### TASK INPUT
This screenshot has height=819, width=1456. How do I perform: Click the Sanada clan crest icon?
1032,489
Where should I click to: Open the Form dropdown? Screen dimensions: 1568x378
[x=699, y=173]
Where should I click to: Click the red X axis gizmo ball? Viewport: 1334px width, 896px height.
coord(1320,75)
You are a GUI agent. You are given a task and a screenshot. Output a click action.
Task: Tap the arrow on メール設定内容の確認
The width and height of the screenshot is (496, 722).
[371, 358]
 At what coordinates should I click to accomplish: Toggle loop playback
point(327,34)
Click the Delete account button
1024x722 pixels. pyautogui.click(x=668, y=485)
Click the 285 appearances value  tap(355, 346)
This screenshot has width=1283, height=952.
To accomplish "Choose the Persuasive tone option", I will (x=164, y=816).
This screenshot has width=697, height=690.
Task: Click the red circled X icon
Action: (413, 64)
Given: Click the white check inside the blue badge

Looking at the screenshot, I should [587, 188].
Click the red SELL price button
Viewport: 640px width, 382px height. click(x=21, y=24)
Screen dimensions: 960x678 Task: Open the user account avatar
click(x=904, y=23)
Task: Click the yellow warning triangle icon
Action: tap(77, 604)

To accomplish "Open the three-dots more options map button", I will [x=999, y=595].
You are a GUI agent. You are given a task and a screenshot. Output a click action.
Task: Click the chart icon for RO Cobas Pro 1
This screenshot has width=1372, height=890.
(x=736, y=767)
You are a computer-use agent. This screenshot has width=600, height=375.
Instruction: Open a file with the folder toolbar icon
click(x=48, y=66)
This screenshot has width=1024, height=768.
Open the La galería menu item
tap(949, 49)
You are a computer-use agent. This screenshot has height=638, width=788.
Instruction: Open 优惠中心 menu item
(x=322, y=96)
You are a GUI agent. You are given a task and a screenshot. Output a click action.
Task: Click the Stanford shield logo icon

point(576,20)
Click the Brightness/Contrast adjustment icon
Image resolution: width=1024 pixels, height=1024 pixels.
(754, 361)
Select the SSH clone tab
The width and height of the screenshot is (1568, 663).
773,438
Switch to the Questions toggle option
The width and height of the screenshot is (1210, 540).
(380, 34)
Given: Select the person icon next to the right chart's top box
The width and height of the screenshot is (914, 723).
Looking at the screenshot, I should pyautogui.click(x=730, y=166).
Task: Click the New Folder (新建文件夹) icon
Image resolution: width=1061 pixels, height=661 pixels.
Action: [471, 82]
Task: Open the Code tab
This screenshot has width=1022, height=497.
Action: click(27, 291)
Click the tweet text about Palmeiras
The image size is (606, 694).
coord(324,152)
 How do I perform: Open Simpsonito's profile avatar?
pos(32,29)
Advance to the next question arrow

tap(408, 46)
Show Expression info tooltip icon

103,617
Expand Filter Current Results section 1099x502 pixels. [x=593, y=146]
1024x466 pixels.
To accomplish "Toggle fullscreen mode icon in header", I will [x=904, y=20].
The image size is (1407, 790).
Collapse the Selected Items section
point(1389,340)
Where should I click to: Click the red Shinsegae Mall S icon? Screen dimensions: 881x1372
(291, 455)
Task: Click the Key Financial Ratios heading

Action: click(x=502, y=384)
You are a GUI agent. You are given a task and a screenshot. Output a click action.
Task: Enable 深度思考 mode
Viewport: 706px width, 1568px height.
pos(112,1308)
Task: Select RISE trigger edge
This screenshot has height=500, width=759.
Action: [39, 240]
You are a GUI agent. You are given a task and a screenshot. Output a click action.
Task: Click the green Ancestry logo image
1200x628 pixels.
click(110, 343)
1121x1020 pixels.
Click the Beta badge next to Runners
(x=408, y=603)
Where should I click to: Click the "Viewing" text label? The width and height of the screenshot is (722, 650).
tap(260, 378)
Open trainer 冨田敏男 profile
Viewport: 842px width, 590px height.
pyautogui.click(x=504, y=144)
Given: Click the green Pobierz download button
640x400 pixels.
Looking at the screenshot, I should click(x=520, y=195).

### WHAT THE EXERCISE ASKS
Only the number is needed here: how many lines of the listing include "mode"?

### ANSWER
2